The course is part of these learning paths
BigQuery is Google's incredibly fast, secure, and surprisingly inexpensive data warehouse, but there are ways to make it even faster, cheaper, and more secure.
Here are some examples of what you will learn in this course:
- BigQuery can process billions of rows in seconds, but only if you break the rules of relational database design.
- If you are analyzing relatively small amounts of data, then your queries won’t cost very much, but if you regularly analyze huge datasets, then your costs can add up quickly. However, with a few adjustments to how you store your data in BigQuery, you can run queries for a fraction of the cost.
- To give you the flexibility to implement fine-grained security, BigQuery has several layers of access control capabilities, but they can be confusing, so I’ll show you which ones to use to meet your organization’s requirements.
This is a hands-on course where you can follow along with the demos using your own Google Cloud account or a trial account.
- Reduce your BigQuery costs by reducing the amount of data processed by your queries
- Create, load, and query partitioned tables for daily time-series data
- Speed up your queries by using denormalized data structures, with or without nested repeated fields
- Implement fine-grained access control using roles and authorized views
- Database administrators
- Anyone who wants to learn how to get the most out of Google BigQuery
To get the most out of this course, you should already have some experience with BigQuery. If you don’t, then please take Introduction to Google BigQuery first.
The GitHub repository for this course can be found at https://github.com/cloudacademy/optimizing-bigquery/.

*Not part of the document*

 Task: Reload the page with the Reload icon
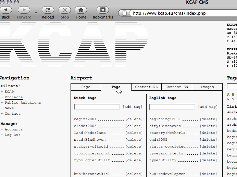(x=48, y=10)
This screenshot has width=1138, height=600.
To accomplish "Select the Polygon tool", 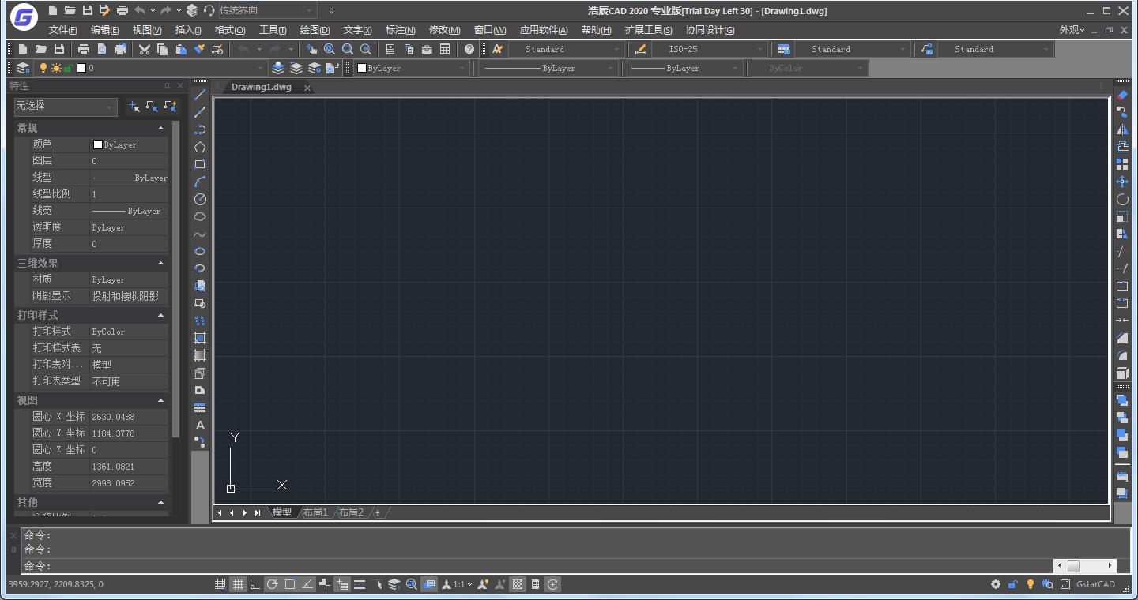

Now you know how to reduce the amount of data BigQuery processes, which will reduce your costs, but it won’t necessarily reduce how long it takes your queries to run. There are different strategies for doing that, but we might have to break some database structure rules.
One of the core principles of good schema design is normalization, which is basically to remove redundancy from data. Some of you are probably saying, “That’s a dramatic oversimplification of the concept, and removing redundancy is more of a result of normalizing data.” You’re right, of course, but for our purposes here, the lack of redundancy is what matters. I should mention, though, that not only does normalization reduce the amount of space taken up by the data, but it also improves data integrity, because if the same information is stored in multiple places, you could end up with inconsistencies between the copies.
Having said all that, in BigQuery, you may want to do the unthinkable and denormalize your data and add redundancy into it. Why would you do that? Well, because it can make your queries much faster, and because the downsides of having redundant data are not a problem for what we’re doing. First, data integrity is not an issue because BigQuery isn’t a transaction processing system. We’re just using it for reporting, not for recording transactions, so we’re not going to create inconsistencies in the data, since we’re not going to modify the data at all.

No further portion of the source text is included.